→ **Task to complete**
Quote exactly, and only, the lines of the material below from the line with "Click the Fit all magnifier icon" through the line with "1305x745 pixels.".
::: Provided data
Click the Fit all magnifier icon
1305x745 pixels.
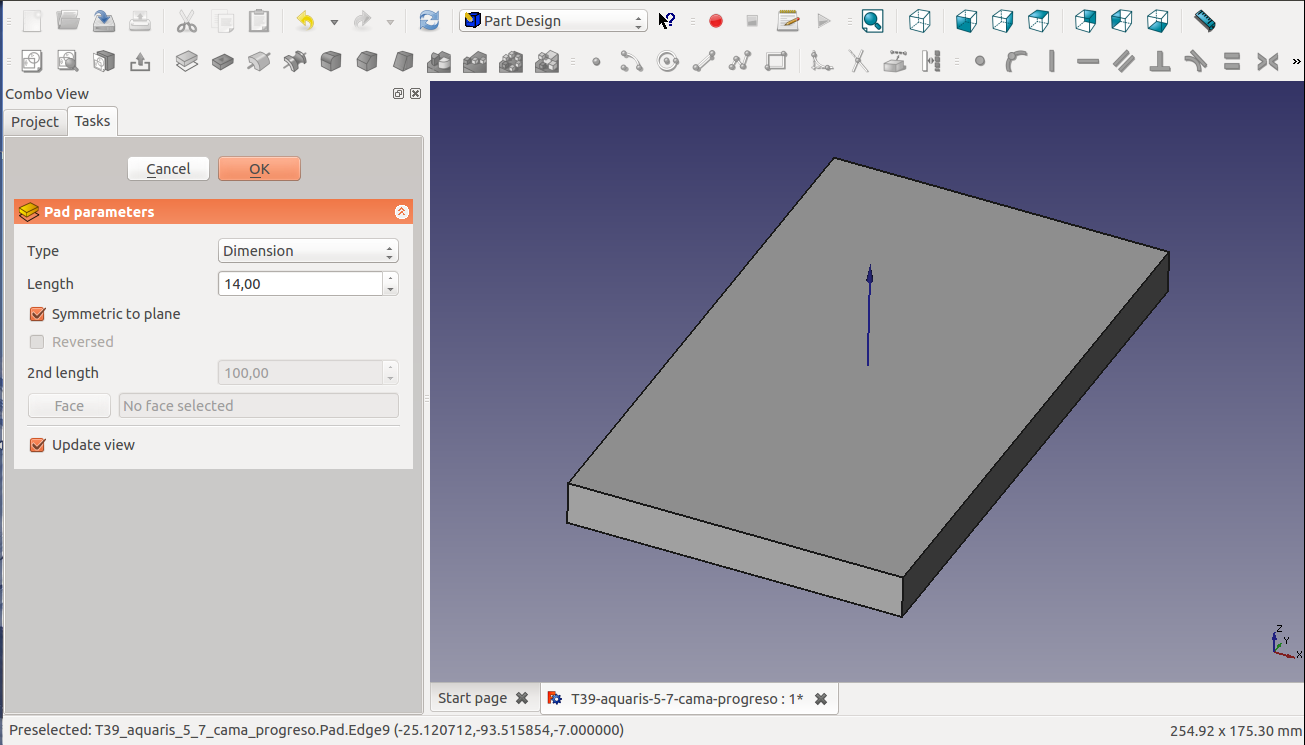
::::::
::: Provided data
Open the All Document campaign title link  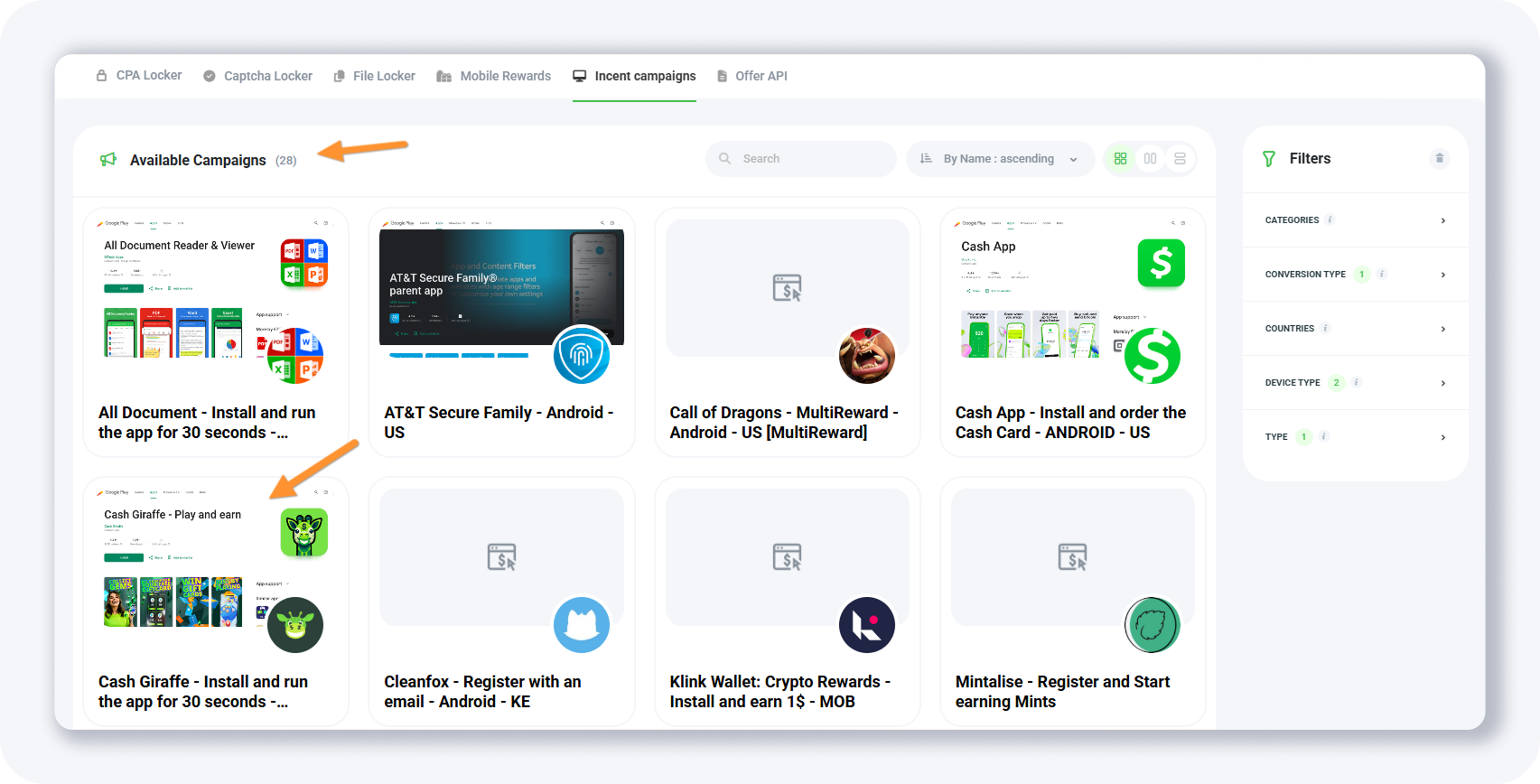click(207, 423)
::::::
::: Provided data
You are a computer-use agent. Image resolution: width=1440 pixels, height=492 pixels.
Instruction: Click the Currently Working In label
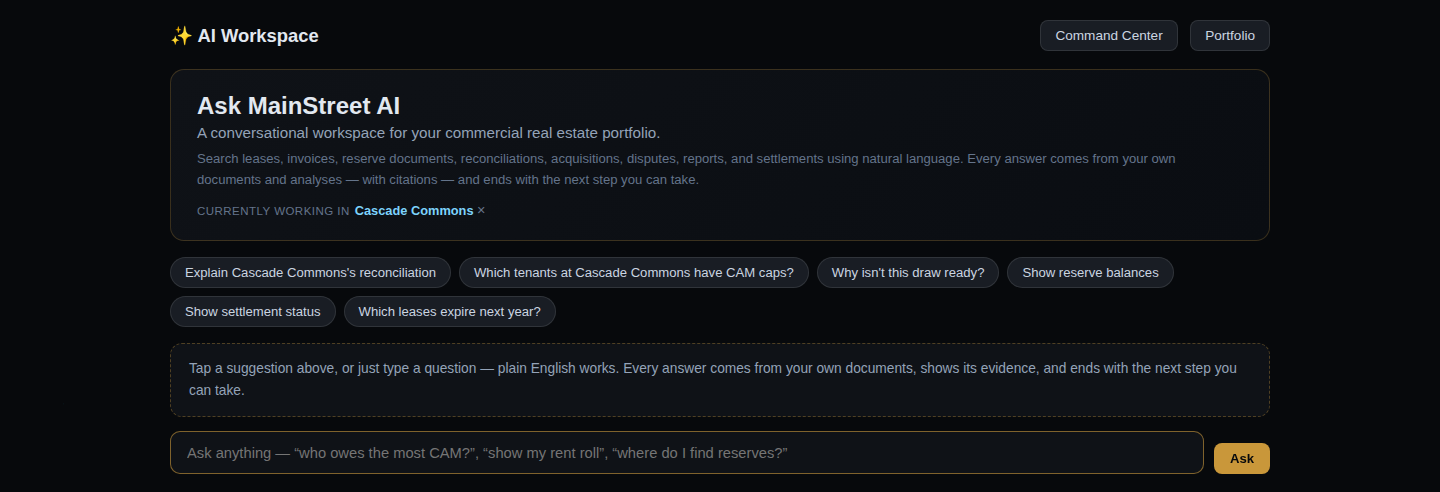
::::::
→ **Output for this exercise**
Click the Fit all magnifier icon
1305x745 pixels.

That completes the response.